病院やクリニックの採用担当者が、数ある応募書類の中からあなたを選ぶかどうかは、以下の3点が明確に書かれているかどうかにかかっています。

1. 「なぜ当院なのか」という独自の理由

「地域医療に貢献したい」「患者様に寄り添いたい」といった理由は立派ですが、どの病院でも通用する内容になりがちです。

その病院が**「急性期」なのか「療養型」なのか、あるいは「特定の疾患に強い」のか**。病院ごとの機能や理念(Webサイトの「院長挨拶」や「理念」ページは必読です)をリサーチし、その特徴に共感したことを伝える必要があります。

2. 即戦力となる「経験・スキル」または「適性」

医療現場はチームプレーです。

  • 経験者の場合: これまでの実務経験が、その病院でどう活かせるか(例:循環器の経験を活かして救急対応に貢献したい)。

■ 演習の指示:
1. 抜粋文で、病院ごとの機能の違いとして挙げられているものをすべて書き出してください。
2. 抜粋文について、次の問いに答えよ。
(a) 病院のWebサイトで必読とされているのは、どのページか。
(b) 医療現場は何であると述べられているか。
(c) 経験者の例で、活かす経験として挙げられている分野は何か。
3. 病院への応募書類の書き方を述べた文章を、最後の文の続きから書き継げ。
このあとのレコードは、抜粋文とは別の資料である。

データセット項目:
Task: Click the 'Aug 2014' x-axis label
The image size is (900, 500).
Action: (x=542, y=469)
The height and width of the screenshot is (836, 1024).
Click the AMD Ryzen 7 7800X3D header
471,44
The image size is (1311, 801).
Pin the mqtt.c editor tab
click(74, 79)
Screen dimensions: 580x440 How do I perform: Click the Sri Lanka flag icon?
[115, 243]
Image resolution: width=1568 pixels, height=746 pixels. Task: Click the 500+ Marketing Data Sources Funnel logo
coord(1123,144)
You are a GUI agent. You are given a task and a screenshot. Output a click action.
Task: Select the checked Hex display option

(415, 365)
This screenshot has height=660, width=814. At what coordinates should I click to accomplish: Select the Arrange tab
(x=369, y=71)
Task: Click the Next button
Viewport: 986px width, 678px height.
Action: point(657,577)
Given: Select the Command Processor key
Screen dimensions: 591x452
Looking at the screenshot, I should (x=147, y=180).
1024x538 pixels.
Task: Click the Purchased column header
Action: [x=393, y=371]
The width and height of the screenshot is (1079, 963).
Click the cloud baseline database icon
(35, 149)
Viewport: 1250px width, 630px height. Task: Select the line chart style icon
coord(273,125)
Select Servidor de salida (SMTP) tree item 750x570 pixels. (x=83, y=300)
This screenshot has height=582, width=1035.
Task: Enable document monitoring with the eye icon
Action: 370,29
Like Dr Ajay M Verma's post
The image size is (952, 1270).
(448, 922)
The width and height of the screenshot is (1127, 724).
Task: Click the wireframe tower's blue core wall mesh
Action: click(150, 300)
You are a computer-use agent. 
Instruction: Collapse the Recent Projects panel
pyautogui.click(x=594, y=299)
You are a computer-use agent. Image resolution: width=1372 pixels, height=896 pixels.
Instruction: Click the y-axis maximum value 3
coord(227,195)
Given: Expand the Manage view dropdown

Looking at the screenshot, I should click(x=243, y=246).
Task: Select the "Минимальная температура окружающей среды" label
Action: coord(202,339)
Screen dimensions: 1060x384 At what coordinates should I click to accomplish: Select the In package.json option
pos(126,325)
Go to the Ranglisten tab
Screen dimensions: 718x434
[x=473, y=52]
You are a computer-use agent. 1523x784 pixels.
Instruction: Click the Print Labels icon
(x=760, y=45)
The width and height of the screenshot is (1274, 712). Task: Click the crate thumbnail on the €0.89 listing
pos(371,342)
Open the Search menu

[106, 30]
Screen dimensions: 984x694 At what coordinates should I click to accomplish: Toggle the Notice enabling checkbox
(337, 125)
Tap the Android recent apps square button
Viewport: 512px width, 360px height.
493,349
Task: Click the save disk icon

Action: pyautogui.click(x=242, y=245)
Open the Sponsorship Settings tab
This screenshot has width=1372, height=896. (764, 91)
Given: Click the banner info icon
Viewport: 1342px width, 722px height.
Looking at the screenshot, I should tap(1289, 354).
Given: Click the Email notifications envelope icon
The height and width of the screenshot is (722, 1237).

■ 番号別解答:
1. 急性期、療養型、特定の疾患に強い

2.
(a) 「院長挨拶」と「理念」のページ
(b) チームプレー
(c) 循環器

3.
  • 未経験者の場合: 前職で培った「接遇スキル(患者対応)」や「事務処理能力(正確性)」など、医療現場でも通じるポータブルスキル。

3. 長く働ける「定着性」と「覚悟」

医療現場は激務になることも多く、早期離職は病院にとって大きなリスクです。「大変なこともあると理解した上で、それでもここで働きたい」という覚悟や、キャリアビジョン(将来どうなりたいか)が見える内容は、安心感を与えます。


【職種別】病院への志望動機 例文集

1. 医療事務・クラーク(未経験から挑戦)

ポイント: 接客経験や事務処理の正確さを、患者様への安心感につなげます。

【例文】

前職ではホテルのフロントスタッフとして3年間、お客様一人ひとりの状況に合わせたきめ細やかな対応を心がけてまいりました。その中で、体調が優れないお客様への対応をした際に感謝のお言葉をいただき、接客スキルを活かして医療の現場で患者様の心の支えになりたいと考えるようになりました。

貴院の「地域住民の健康を親身にサポートする」という理念と、患者様への温かい接遇に深く共感しております。未経験ではありますが、前職で培ったホスピタリティと正確な事務処理能力を活かし、患者様が安心して来院できる環境づくりに貢献したいと強く志望しております。

2. 看護師(総合病院から地域密着型病院へ)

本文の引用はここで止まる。